减轻泛化税:面向大语言模型智能体的跨领域泛化强化学习研究
Paying Less Generalization Tax: A Cross-Domain Generalization Study of RL Training for LLM Agents
January 26, 2026
作者: Zhihan Liu, Lin Guan, Yixin Nie, Kai Zhang, Zhuoqun Hao, Lin Chen, Asli Celikyilmaz, Zhaoran Wang, Na Zhang
cs.AI
摘要
通用型大语言模型智能体通常在有限的环境中接受后训练,却需部署至更广泛、未见过的领域。本研究针对测试领域未知情况下智能体后训练的挑战展开探讨,重点分析了强化学习环境特性与建模选择对跨领域性能的影响机制。首先,我们识别出与跨领域泛化能力显著相关的两个环境维度:(一)状态信息丰富度,即智能体需从状态中处理的信息量;(二)规划复杂度,通过基础策略下的目标可达性与轨迹长度进行估算。值得注意的是,领域真实性与文本层面相似性并非主要因素——例如在跨领域测试中,简单的网格世界游戏Sokoban反而比更接近现实的ALFWorld在SciWorld中展现出更强的泛化能力。基于这些发现,我们进一步证明仅提升状态信息丰富度即可有效增强跨领域鲁棒性,并提出一种低开销、普适性的随机化技术:在状态中添加少量与目标无关的干扰特征,在不改变任务本质的前提下丰富状态表征。除环境特性外,我们还检验了多种建模选择:(a)监督微调热身或训练中期的介入虽能防止强化学习过程中的灾难性遗忘,但会削弱对未参与中期数据混合的领域的泛化能力;(b)在强化学习中启用逐步推理机制,虽不总能提升领域内性能,但对维持泛化能力具有关键作用。
English
Generalist LLM agents are often post-trained on a narrow set of environments but deployed across far broader, unseen domains. In this work, we investigate the challenge of agentic post-training when the eventual test domains are unknown. Specifically, we analyze which properties of reinforcement learning (RL) environments and modeling choices have the greatest influence on out-of-domain performance. First, we identify two environment axes that strongly correlate with cross-domain generalization: (i) state information richness, i.e., the amount of information for the agent to process from the state, and (ii) planning complexity, estimated via goal reachability and trajectory length under a base policy.

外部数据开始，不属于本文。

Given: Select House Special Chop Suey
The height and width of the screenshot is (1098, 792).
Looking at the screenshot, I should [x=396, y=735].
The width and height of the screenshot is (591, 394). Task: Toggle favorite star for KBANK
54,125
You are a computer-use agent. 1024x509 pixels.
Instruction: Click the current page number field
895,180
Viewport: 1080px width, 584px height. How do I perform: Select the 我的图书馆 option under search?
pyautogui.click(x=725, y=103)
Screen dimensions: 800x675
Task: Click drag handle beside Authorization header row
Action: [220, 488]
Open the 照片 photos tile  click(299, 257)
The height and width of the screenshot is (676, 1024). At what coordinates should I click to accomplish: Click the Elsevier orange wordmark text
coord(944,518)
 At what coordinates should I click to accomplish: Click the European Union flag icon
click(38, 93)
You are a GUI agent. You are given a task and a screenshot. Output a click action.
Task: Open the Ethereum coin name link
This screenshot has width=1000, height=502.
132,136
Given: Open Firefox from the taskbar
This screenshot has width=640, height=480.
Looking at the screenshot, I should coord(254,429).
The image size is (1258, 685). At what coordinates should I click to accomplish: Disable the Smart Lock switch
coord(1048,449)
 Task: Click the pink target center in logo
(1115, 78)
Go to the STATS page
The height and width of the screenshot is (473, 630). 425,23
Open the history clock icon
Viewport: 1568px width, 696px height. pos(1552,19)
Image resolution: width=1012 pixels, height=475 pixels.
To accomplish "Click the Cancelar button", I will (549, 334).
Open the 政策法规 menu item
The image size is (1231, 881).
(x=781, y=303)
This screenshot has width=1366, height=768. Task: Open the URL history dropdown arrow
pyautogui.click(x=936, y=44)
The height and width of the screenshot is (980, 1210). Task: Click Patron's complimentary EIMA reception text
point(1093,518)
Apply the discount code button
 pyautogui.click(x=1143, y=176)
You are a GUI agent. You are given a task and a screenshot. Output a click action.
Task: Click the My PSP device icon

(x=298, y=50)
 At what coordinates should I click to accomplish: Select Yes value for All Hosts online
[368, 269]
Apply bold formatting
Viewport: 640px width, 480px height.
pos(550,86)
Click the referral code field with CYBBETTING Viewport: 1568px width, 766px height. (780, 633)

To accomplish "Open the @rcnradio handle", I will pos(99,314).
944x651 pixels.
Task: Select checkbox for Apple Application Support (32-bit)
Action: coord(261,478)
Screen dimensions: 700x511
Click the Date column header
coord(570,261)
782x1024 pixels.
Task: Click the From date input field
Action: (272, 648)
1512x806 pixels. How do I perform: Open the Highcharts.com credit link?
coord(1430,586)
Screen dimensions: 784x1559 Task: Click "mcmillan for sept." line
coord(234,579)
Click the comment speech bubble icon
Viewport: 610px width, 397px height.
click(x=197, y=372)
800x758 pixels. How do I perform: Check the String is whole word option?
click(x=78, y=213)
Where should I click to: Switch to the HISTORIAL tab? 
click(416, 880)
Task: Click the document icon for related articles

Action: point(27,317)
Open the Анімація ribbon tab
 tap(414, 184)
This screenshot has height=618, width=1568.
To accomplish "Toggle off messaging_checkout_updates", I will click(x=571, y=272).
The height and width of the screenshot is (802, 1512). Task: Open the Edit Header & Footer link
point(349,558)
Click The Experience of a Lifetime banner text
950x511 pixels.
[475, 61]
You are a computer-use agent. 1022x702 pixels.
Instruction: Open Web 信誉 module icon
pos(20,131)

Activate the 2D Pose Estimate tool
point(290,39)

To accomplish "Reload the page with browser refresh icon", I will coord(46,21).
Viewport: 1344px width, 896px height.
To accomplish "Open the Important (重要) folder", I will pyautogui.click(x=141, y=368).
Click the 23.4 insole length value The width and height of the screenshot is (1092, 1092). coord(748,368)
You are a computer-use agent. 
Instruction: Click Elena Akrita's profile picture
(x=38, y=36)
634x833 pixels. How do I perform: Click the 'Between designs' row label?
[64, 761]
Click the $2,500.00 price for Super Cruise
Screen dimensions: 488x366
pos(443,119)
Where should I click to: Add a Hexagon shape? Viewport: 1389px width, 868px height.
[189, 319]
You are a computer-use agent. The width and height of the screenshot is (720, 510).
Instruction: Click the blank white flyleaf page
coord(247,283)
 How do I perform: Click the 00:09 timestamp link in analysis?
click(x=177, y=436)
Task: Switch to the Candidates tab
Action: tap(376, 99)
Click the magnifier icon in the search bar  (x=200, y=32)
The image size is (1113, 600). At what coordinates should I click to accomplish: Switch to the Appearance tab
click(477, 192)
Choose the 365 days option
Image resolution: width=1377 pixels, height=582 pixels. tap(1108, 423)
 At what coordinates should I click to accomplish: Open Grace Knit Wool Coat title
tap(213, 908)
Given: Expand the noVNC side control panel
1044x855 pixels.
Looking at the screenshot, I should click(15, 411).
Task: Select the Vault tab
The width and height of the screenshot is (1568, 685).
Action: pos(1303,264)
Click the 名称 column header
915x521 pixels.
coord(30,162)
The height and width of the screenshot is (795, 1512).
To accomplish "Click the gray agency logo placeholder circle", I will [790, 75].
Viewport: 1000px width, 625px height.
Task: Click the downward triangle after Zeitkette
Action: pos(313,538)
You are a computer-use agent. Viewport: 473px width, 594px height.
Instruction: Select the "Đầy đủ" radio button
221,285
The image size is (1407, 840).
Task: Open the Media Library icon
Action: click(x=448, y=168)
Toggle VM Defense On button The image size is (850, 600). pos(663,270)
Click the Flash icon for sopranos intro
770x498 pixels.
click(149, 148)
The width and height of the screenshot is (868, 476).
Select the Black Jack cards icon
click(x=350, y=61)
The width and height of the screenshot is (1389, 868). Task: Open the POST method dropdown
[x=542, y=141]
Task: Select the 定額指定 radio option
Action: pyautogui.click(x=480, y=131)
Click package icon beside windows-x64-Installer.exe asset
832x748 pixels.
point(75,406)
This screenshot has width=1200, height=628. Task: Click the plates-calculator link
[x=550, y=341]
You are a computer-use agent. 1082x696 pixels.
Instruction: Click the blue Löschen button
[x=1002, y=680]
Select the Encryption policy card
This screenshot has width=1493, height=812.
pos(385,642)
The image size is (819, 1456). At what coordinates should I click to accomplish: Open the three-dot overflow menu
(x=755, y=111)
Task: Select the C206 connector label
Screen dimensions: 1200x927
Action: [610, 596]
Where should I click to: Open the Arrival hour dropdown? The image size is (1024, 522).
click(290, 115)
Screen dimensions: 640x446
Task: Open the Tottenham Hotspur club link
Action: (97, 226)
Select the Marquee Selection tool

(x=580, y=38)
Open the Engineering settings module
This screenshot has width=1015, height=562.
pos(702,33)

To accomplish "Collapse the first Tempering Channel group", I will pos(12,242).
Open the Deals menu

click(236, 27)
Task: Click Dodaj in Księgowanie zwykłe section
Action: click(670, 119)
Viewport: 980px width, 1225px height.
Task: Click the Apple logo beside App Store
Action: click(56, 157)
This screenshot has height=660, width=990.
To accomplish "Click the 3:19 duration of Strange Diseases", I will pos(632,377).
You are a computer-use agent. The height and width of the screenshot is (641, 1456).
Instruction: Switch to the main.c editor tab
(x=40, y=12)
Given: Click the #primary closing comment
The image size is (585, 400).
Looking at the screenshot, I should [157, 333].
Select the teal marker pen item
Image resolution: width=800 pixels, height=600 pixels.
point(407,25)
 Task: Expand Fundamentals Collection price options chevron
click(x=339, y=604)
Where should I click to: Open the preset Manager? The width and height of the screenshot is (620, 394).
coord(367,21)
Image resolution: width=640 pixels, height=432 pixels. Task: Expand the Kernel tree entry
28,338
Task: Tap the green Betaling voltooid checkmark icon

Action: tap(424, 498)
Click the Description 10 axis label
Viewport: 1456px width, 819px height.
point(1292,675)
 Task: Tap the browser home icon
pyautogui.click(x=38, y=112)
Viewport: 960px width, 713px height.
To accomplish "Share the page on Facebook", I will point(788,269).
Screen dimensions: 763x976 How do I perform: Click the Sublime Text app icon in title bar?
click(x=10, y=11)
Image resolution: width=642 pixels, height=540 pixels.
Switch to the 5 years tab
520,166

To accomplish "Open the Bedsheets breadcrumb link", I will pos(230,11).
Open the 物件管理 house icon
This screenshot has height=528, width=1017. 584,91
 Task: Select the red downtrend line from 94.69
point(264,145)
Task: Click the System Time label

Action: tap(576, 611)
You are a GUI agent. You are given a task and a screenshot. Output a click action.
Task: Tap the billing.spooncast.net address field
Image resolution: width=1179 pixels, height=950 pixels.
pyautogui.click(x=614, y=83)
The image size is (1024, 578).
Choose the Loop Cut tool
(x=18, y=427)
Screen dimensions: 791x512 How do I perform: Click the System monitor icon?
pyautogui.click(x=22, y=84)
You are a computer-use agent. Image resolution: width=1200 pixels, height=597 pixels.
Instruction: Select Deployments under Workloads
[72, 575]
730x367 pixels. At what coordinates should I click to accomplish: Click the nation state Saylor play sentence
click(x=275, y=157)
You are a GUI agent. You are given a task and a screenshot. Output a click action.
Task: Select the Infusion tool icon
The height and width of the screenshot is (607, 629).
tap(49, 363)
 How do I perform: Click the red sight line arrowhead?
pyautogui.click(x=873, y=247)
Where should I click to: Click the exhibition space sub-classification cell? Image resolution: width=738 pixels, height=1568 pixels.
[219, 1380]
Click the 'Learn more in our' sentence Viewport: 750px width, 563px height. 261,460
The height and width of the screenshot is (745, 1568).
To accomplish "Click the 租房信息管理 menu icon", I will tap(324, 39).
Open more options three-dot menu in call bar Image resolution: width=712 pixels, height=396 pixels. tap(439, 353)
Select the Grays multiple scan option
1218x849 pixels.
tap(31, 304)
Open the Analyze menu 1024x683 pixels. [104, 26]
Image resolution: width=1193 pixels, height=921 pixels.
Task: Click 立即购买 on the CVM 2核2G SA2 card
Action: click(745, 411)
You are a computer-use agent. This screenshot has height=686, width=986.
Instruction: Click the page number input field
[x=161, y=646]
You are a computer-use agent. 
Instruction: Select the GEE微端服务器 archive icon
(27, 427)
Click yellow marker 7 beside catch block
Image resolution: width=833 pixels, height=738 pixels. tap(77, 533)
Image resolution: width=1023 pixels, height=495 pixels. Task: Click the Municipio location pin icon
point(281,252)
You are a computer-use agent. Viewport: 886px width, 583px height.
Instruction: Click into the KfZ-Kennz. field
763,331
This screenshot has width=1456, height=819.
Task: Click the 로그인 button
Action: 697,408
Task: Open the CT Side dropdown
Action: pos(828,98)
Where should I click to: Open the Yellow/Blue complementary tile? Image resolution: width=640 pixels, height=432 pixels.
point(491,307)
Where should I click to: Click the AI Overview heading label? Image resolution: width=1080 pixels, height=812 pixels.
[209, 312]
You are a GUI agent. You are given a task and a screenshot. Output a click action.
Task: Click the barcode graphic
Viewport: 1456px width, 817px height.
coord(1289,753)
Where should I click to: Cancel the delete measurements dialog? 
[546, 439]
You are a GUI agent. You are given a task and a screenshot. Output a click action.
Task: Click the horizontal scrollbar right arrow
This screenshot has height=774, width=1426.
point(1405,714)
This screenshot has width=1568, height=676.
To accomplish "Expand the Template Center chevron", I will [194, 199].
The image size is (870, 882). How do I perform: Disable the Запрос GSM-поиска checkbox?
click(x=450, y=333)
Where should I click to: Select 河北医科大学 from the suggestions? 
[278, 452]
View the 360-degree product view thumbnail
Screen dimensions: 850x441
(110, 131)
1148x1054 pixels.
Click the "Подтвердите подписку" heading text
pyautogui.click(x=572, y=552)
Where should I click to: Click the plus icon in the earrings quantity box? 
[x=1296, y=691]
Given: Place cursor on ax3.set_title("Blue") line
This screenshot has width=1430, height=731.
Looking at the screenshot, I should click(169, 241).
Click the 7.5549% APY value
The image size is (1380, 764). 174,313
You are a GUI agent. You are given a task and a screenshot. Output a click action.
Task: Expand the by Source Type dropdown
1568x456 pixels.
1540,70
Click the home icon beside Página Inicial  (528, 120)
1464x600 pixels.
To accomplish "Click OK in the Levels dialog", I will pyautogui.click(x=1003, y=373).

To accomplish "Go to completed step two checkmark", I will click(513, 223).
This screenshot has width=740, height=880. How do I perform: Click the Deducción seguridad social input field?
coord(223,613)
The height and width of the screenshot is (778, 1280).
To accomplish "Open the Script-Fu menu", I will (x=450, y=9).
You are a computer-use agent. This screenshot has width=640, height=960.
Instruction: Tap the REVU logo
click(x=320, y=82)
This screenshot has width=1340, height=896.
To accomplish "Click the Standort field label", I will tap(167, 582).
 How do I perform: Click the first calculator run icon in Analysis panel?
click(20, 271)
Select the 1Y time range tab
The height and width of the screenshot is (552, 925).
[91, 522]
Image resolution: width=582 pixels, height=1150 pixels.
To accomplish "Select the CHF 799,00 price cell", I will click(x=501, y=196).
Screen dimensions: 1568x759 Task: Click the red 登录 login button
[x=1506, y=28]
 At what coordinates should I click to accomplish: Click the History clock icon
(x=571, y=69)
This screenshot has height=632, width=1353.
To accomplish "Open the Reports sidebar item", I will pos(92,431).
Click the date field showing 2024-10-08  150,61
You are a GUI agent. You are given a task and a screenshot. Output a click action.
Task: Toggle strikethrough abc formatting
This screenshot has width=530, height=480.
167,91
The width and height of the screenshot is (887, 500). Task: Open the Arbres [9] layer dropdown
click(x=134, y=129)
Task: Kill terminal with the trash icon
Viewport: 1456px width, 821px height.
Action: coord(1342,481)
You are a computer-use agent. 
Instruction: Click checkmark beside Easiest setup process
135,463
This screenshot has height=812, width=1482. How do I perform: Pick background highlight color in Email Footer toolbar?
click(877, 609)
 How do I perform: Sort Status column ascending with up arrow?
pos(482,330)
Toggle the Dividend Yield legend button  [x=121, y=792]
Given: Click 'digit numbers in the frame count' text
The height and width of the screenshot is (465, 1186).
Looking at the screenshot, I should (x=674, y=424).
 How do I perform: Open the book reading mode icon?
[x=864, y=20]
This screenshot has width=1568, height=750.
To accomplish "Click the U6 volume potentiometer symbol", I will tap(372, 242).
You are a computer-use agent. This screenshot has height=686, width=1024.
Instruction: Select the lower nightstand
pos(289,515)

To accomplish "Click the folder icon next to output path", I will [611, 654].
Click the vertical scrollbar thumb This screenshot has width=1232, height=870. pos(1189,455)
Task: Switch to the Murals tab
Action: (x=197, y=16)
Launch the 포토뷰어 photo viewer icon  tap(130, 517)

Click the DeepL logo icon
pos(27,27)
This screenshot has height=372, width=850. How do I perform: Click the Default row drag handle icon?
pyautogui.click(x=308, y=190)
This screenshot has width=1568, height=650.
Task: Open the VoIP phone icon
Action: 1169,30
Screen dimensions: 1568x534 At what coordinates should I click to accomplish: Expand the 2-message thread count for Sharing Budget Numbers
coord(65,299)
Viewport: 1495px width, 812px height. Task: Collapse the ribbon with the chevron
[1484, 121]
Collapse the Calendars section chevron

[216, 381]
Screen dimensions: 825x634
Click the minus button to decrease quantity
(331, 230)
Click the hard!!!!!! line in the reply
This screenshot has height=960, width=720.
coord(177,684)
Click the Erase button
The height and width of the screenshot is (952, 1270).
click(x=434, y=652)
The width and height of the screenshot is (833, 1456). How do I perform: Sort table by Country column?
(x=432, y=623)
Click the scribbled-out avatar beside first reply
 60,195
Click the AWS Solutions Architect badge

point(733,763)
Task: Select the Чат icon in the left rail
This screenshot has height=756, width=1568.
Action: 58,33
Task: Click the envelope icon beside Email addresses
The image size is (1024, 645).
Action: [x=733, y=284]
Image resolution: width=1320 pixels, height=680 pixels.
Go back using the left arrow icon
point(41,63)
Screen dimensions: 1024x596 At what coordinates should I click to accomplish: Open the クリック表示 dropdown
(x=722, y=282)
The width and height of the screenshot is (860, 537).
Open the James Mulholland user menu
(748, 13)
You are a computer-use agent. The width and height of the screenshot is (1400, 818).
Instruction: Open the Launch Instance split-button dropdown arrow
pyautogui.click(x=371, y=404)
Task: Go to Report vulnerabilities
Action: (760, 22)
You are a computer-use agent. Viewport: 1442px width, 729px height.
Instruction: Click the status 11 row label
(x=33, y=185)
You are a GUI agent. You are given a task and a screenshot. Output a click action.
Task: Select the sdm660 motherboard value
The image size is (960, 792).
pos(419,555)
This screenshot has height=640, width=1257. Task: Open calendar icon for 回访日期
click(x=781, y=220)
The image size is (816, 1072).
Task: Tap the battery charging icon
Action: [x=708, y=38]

Notably, domain realism and text-level similarity are not the primary factors; for instance, the simple grid-world domain Sokoban leads to even stronger generalization in SciWorld than the more realistic ALFWorld. Motivated by these findings, we further show that increasing state information richness alone can already effectively improve cross-domain robustness. We propose a randomization technique, which is low-overhead and broadly applicable: add small amounts of distractive goal-irrelevant features to the state to make it richer without altering the task. Beyond environment-side properties, we also examine several modeling choices: (a) SFT warmup or mid-training helps prevent catastrophic forgetting during RL but undermines generalization to domains that are not included in the mid-training datamix; and (b) turning on step-by-step thinking during RL, while not always improving in-domain performance, plays a crucial role in preserving generalization.